Assignment
Search the data for the word "Classifica" and copy out every line that has it.

━━━ Dataset

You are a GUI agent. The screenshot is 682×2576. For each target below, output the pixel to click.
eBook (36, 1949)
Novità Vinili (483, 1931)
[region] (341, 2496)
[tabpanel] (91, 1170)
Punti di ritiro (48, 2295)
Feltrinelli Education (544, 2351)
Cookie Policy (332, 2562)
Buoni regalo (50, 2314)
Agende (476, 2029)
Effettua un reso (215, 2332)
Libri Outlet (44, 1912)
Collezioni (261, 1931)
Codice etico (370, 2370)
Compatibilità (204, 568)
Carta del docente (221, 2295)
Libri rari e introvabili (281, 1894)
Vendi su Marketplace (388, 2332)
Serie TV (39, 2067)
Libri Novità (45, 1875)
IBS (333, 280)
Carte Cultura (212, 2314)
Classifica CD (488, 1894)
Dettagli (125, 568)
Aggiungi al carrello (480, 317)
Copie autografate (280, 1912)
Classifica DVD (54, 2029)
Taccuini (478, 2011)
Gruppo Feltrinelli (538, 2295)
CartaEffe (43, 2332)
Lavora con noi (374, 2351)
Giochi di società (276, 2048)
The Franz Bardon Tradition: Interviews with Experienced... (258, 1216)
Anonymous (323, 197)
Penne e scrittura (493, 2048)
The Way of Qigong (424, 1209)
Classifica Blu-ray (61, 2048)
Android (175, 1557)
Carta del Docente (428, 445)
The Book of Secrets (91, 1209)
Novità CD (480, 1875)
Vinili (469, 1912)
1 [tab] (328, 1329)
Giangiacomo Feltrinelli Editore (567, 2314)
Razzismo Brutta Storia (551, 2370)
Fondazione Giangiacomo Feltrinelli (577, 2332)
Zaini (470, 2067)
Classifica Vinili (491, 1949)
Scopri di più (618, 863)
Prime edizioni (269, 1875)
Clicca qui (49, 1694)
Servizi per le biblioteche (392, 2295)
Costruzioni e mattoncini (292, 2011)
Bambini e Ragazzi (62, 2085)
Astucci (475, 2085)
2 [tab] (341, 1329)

━━━━━━

Expected output
Classifica CD (488, 1894)
Classifica DVD (54, 2029)
Classifica Blu-ray (61, 2048)
Classifica Vinili (491, 1949)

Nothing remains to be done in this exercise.